● **Aim of the task**:
The answer should be each line of the records that contains the word "will"; please copy them all.

(Beginning of Material for this exercise)

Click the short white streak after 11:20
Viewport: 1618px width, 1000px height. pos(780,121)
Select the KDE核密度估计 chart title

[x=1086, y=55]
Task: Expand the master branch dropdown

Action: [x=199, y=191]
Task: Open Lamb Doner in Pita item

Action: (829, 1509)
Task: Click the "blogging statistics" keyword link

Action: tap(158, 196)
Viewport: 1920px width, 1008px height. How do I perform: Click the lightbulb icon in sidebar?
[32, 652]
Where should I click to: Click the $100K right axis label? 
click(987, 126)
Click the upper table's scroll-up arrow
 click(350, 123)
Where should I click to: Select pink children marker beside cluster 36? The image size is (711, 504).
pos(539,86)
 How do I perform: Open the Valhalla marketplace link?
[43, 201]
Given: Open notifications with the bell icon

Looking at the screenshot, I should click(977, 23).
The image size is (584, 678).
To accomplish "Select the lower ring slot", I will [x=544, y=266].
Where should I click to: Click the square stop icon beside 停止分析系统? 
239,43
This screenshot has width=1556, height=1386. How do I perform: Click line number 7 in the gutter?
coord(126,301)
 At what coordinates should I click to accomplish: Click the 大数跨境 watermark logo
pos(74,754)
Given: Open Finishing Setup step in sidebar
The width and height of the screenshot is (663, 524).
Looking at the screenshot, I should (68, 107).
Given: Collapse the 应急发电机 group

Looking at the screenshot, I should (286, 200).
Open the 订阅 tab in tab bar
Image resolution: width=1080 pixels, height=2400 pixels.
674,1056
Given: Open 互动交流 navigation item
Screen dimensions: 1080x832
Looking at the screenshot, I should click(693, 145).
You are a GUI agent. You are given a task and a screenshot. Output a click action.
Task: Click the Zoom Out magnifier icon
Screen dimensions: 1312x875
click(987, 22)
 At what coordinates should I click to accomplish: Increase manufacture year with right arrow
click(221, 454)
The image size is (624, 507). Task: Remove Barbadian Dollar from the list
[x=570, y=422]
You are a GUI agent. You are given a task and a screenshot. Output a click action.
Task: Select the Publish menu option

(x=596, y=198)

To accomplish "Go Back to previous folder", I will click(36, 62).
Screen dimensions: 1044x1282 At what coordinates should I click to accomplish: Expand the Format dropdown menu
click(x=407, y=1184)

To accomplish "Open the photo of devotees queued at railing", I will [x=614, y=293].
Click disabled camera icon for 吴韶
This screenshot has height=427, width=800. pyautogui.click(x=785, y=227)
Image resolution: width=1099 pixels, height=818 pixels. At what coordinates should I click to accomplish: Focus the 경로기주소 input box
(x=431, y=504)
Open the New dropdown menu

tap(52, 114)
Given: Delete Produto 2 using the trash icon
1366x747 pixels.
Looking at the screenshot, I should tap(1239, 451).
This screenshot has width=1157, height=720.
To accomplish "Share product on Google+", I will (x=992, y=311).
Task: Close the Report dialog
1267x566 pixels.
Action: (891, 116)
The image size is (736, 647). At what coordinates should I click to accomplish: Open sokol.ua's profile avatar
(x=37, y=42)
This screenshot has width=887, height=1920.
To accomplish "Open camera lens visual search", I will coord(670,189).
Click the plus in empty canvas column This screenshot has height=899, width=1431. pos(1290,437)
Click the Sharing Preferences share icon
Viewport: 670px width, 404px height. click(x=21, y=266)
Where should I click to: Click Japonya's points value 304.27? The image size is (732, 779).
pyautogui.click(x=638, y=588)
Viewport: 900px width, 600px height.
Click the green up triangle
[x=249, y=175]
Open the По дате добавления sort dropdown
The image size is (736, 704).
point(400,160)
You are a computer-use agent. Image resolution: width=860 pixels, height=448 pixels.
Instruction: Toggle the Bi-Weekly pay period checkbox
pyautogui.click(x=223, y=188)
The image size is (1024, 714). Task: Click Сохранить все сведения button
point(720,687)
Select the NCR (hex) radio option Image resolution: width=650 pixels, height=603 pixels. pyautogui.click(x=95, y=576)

(End of Material for this exercise)

● **Written response**:
To accomplish "Select the lower ring slot", I will [x=544, y=266].
To accomplish "Go Back to previous folder", I will click(36, 62).
To accomplish "Open the photo of devotees queued at railing", I will [x=614, y=293].
To accomplish "Share product on Google+", I will (x=992, y=311).
To accomplish "Open camera lens visual search", I will coord(670,189).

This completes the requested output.